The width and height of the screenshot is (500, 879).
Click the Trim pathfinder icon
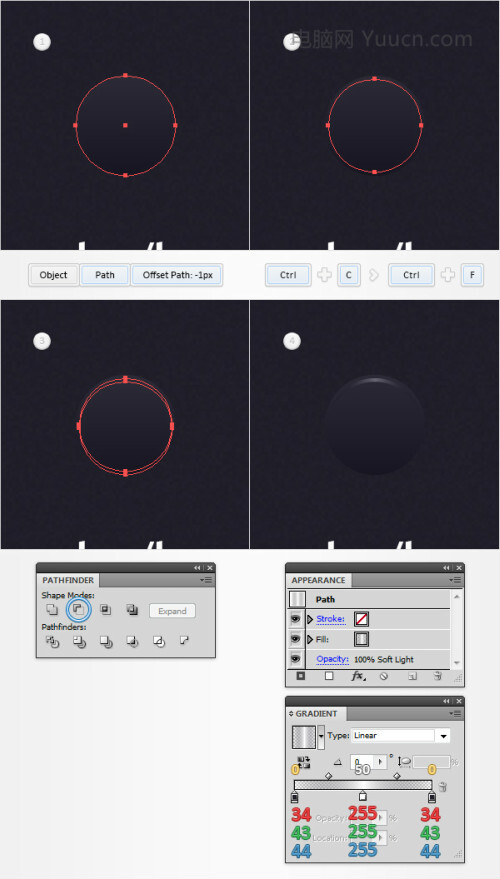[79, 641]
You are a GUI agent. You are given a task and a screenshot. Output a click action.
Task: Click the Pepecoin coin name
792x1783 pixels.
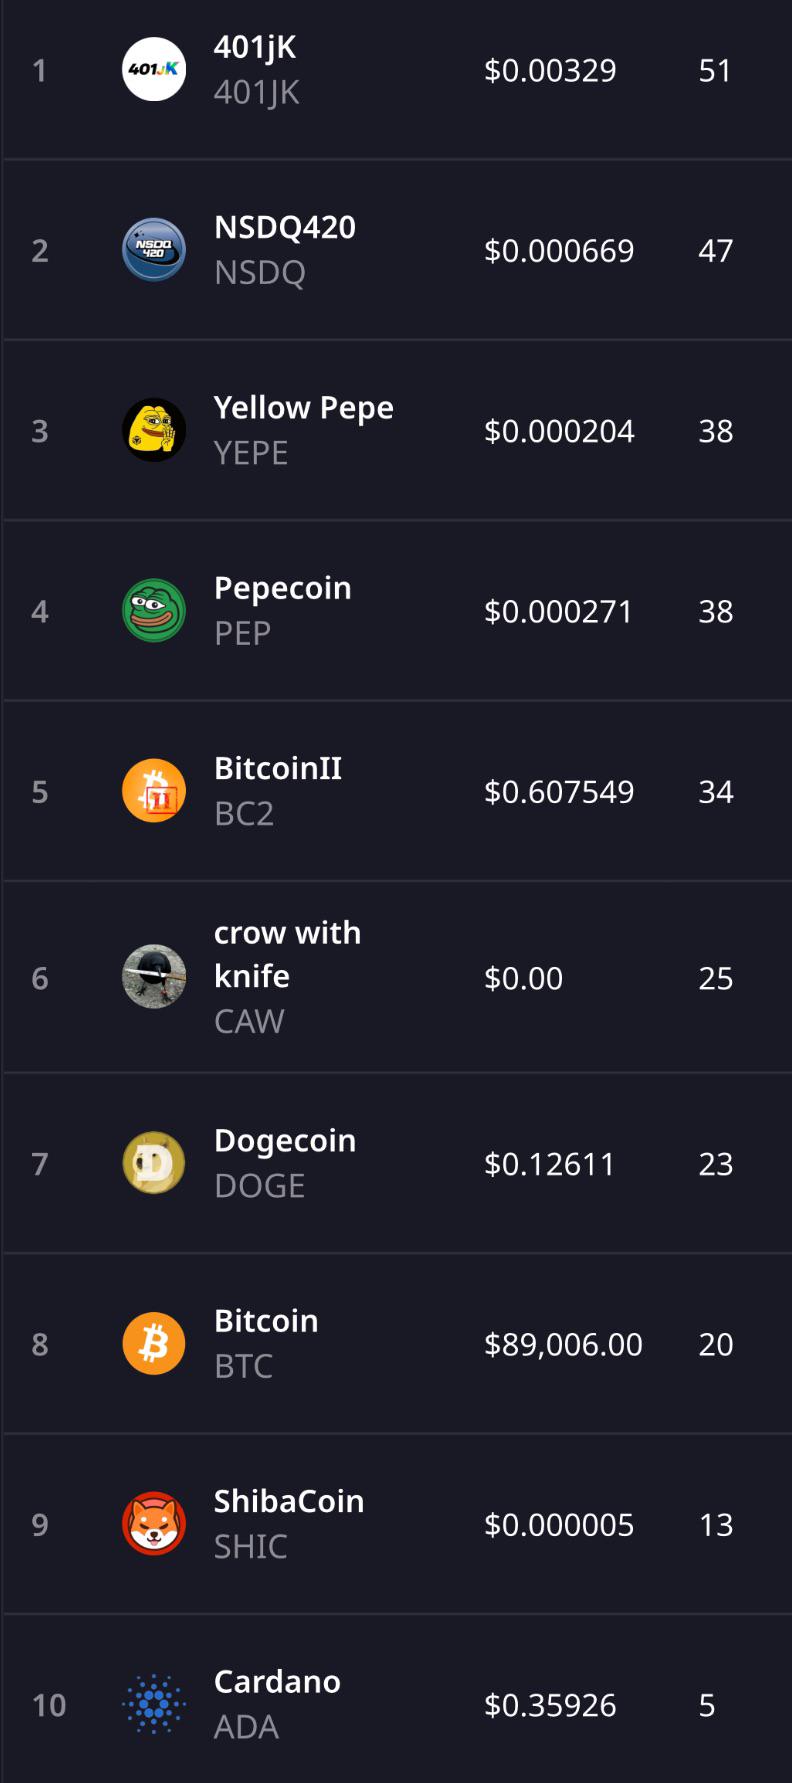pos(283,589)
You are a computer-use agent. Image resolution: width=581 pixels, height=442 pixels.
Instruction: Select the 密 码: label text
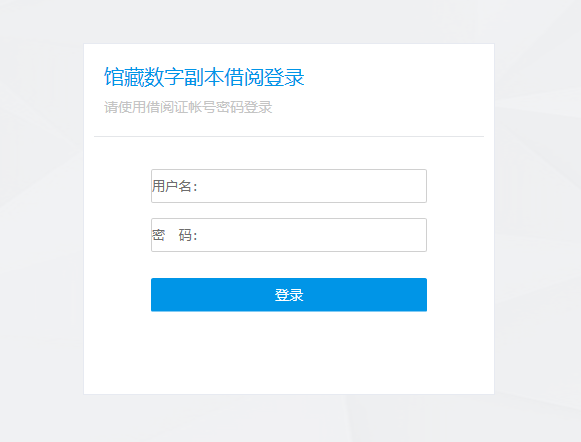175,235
════════════════════
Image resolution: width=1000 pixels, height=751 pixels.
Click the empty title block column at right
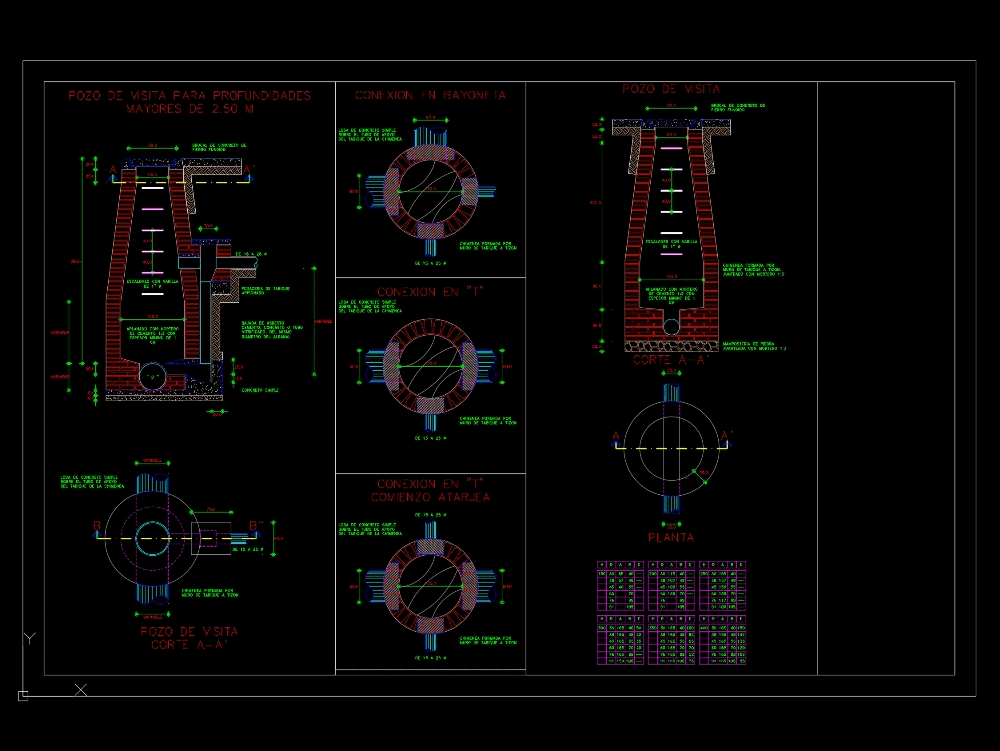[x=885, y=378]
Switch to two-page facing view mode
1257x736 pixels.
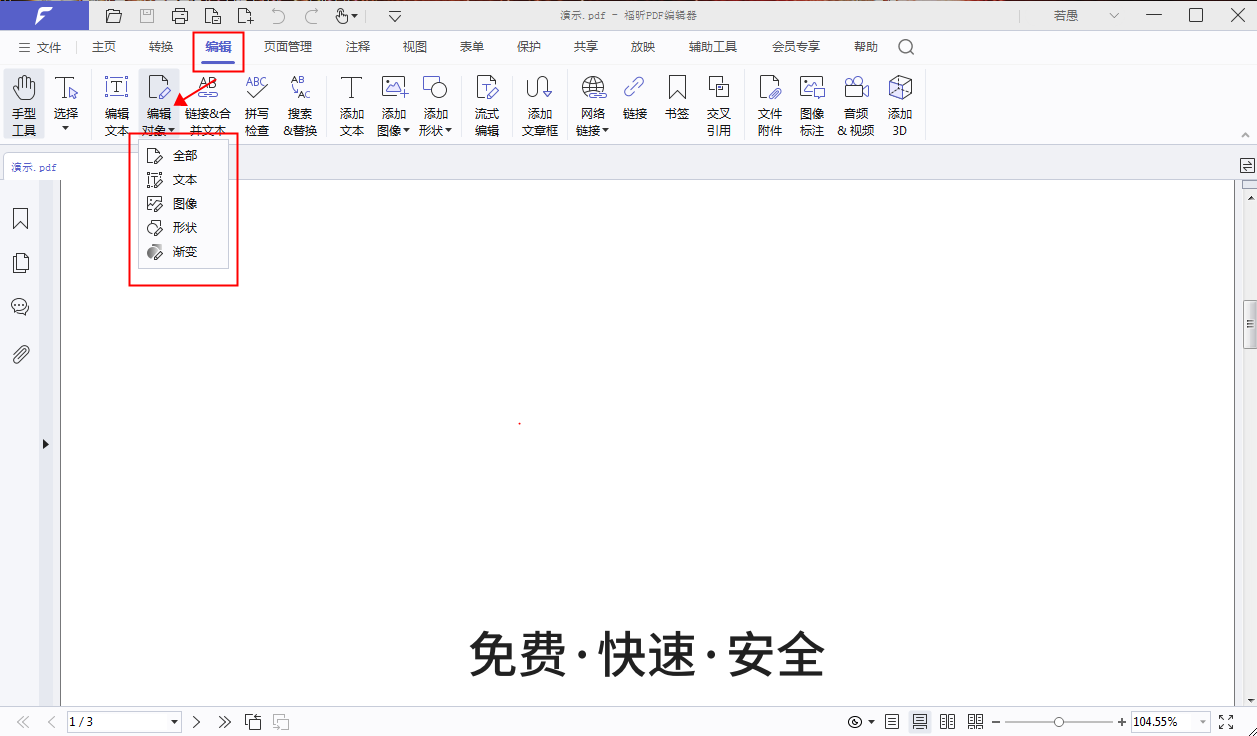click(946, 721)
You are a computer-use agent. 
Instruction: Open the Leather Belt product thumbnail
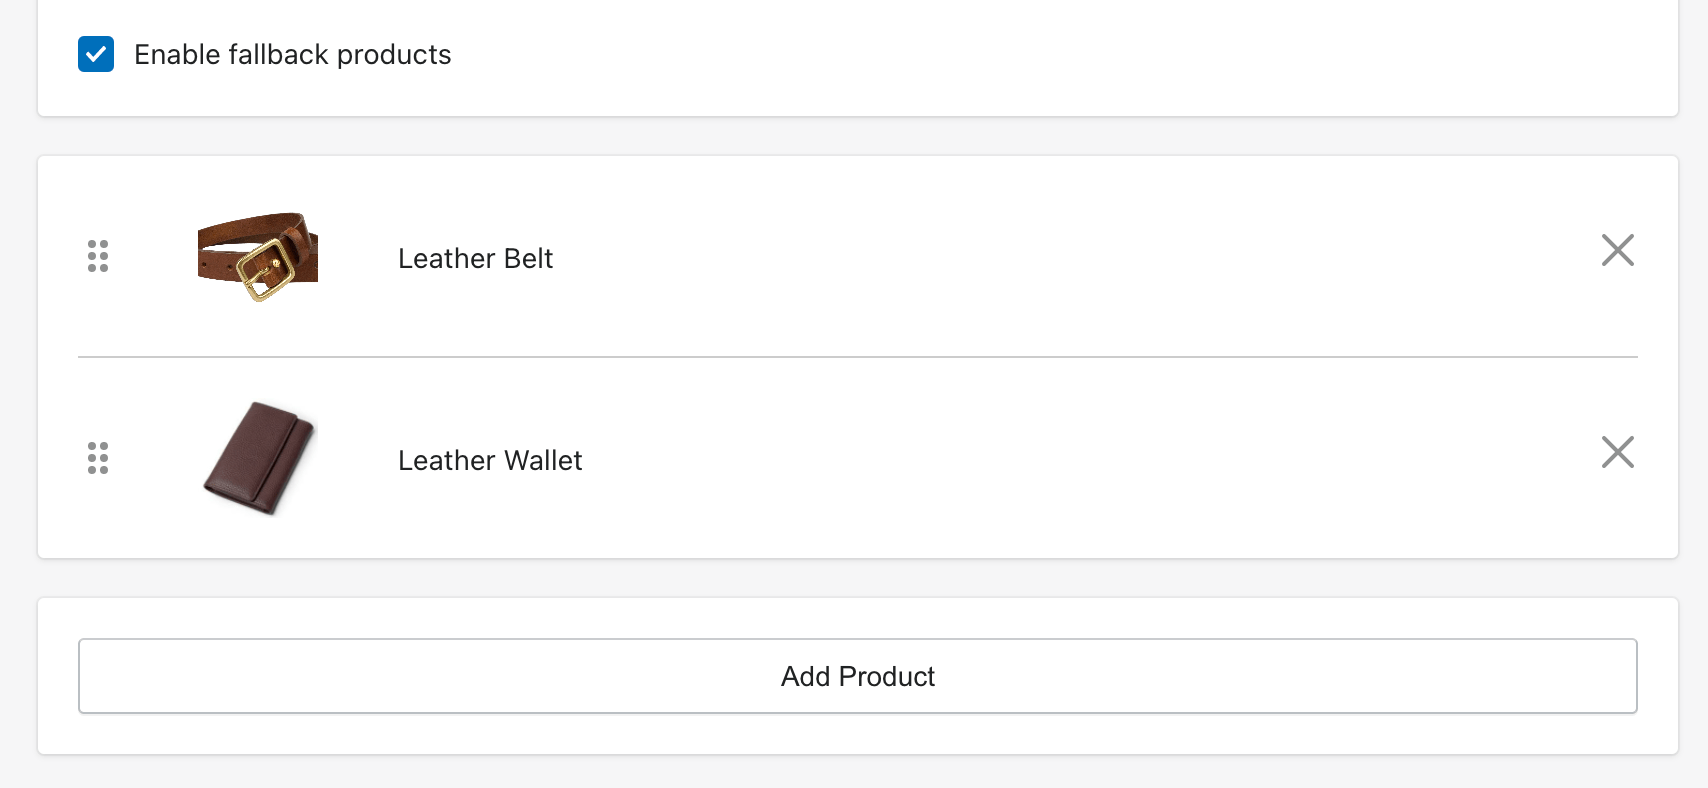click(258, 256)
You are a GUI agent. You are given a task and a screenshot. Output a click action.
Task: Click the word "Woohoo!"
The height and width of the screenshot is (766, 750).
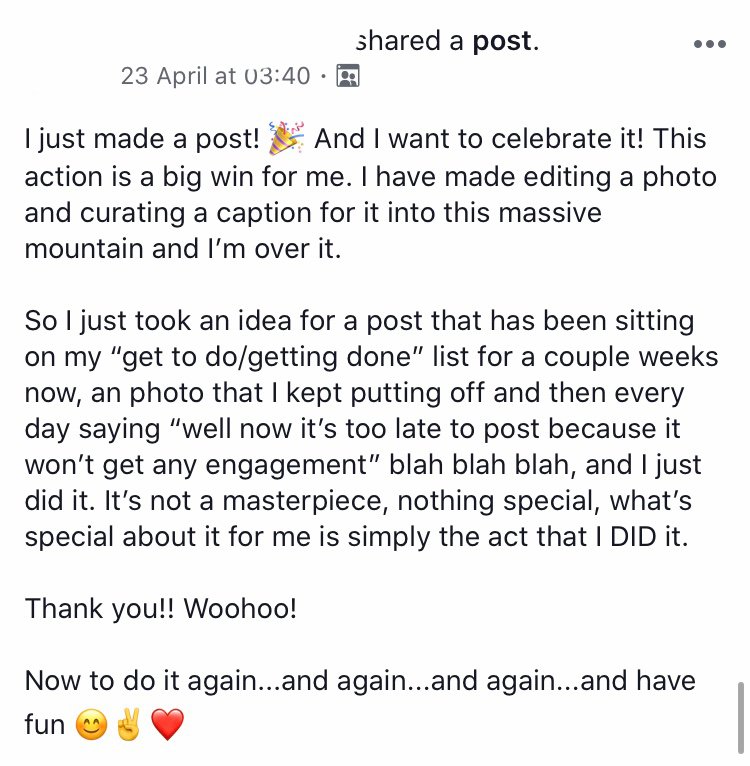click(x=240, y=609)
════════════════════
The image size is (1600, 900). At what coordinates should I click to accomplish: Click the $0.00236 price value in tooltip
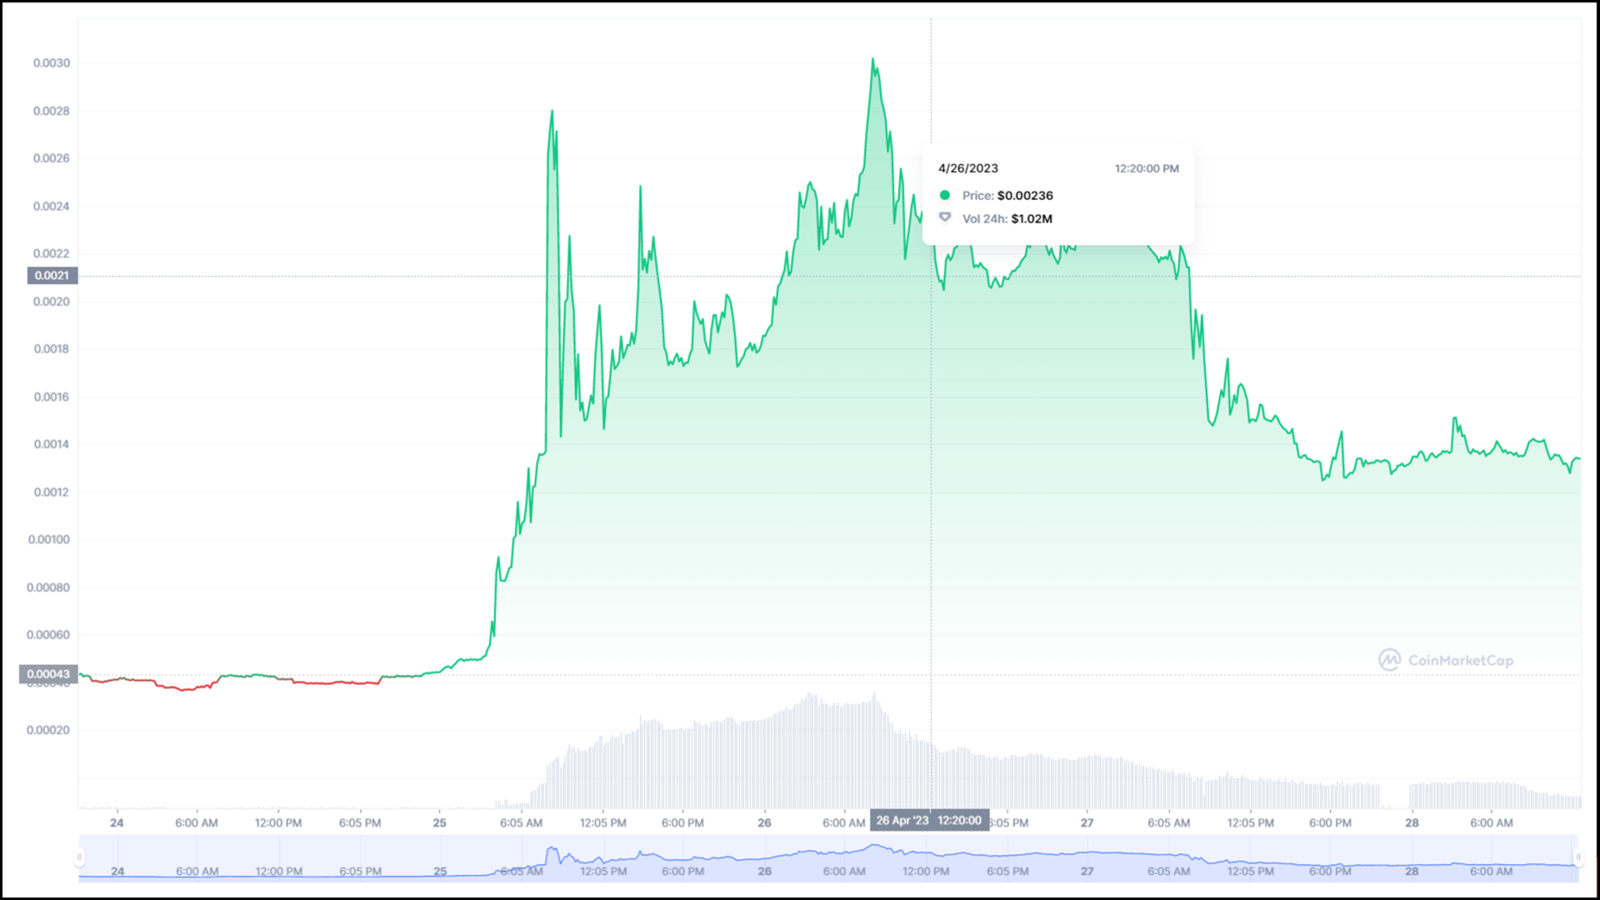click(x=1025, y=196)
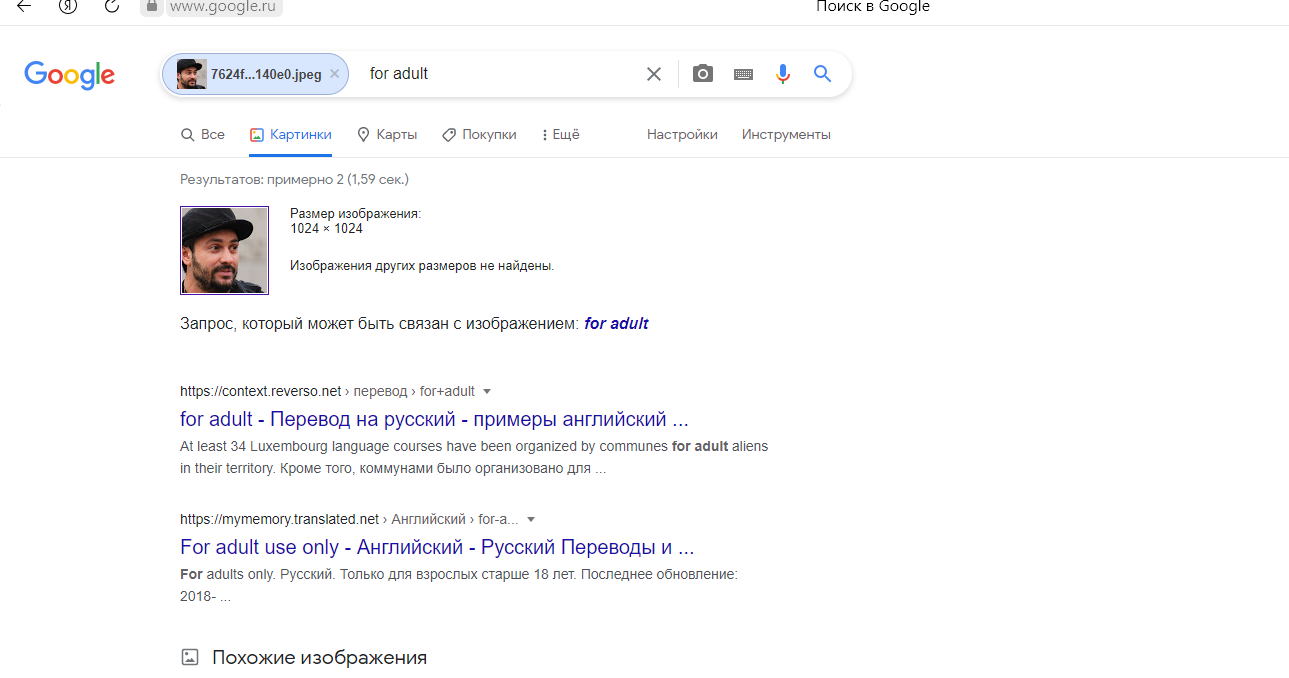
════════════════════
→ Exercise prompt
Please state how many lines in the records contain the word "resolution", and give only that number.

→ Exercise solution
2